This video set me off in search of others who feel the same way. I stumbled across several gems. I first found Mickey Galvin's video essay stop trying to be cool girl which I recommend to anyone who has a spare couple of minutes to watch! And then I started listening to an episode from Emma Chamberlain's podcast Anything Goes called are you living for you? which is also absolutely brilliant. And then I finished off this late night listening session with Lexi Hidalgo's How to break the endless loop of negative thoughts which is also just lovely and wonderful. All of them discuss how important it is to just stop being so obsessed with your own image. We were never designed to look in the mirror this much or to be so aware of how we appear on social media. This led me to one very important question: how much do I do just because everyone else is doing it?

Answer: a lot. When I was in sixth grade, many of my teachers shared this concern, and so we all had an essay assignment to report back on lemmings. Lemmings are these small rodents who are characterized in movies as these little animals who blindly follow the leader. The little guys in Zootopia who blindly buy the popsicles everyday? Those are lemmings. In the beginning of my middle school experience, the adults who loved us the most were worried we were falling into similar patterns. It seemed completely uncalled for that the time, but now I wonder how much of what I do is similar to the way the lemming behaves? For example, I don't know that I ever really wanted to be on Instagram, everyone else was on it. The same goes for VCSO and TikTok and Snapchat. I think I was just fine without them. I had my Temple Run and my American Girl games and I was reading a book a week at my sister's gymnastics practice and I loved it.

And then I finally got social media in eighth grade and all of the sudden it was all about who was following who and whose posts got a lot of likes and which girls were getting which comments from which boys. And we were what? Twelve? I had the whole rest of my life to be self conscious, but there was such a fear of missing out at twelve that I got roped into this cycle which has continued now for a whole decade. Well I am over it!

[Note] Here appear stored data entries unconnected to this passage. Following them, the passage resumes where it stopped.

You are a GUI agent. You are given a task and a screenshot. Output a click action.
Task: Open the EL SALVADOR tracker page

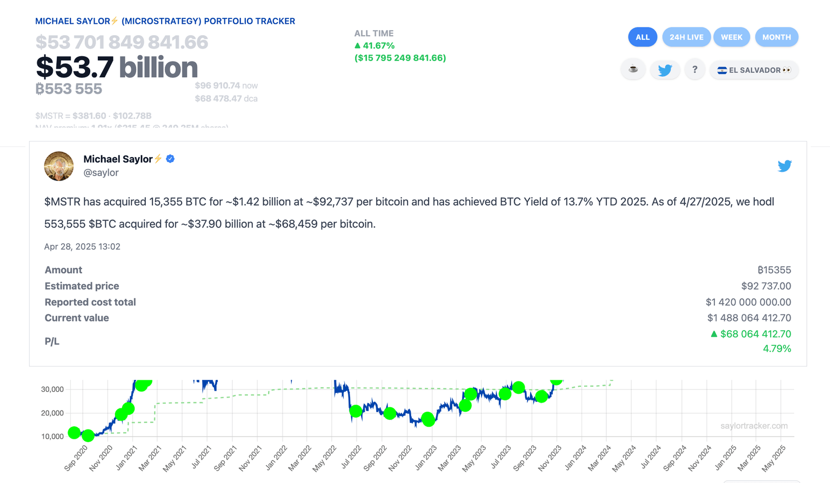[754, 70]
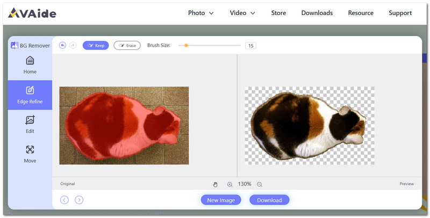430x218 pixels.
Task: Go to next image arrow
Action: pos(79,200)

I love nothing more than when people post things with no regard for how it will be received or people who wear the zaniest outfits with no concern about how they will be perceived. I love when people laugh so loud in public places that everyone turns around to see what is going on. I love when people make an absolute fool of themselves on the dance floor. The beauty in growing older and evolving and changing is that the more experiences you have, the more you can feel confident in your ability to think for yourself. It is so lovely to be able to live in a way that is authentically you. Real life is often messy and does not fit into a perfectly curated photo dump, but it's so, so good.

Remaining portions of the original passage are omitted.